**About this exercise:** Nothing is to be output except the lines from the one containing "Task: Expand the" through the end of the material, each reproduced exactly.

**Extracted material:**
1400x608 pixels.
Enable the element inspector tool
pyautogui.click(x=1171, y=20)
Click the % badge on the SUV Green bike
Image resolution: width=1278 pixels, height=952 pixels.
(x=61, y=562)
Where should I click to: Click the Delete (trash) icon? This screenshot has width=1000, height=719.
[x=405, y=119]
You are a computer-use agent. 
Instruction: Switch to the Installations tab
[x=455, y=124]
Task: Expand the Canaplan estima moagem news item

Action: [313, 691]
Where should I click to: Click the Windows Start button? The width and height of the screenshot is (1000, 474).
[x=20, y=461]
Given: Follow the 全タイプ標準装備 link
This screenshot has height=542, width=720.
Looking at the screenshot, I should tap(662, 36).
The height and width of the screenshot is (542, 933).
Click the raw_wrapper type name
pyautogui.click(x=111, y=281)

**Solved problem:**
Task: Expand the Canaplan estima moagem news item

Action: [313, 691]
Where should I click to: Click the Windows Start button? The width and height of the screenshot is (1000, 474).
[x=20, y=461]
Given: Follow the 全タイプ標準装備 link
This screenshot has height=542, width=720.
Looking at the screenshot, I should tap(662, 36).
The height and width of the screenshot is (542, 933).
Click the raw_wrapper type name
pyautogui.click(x=111, y=281)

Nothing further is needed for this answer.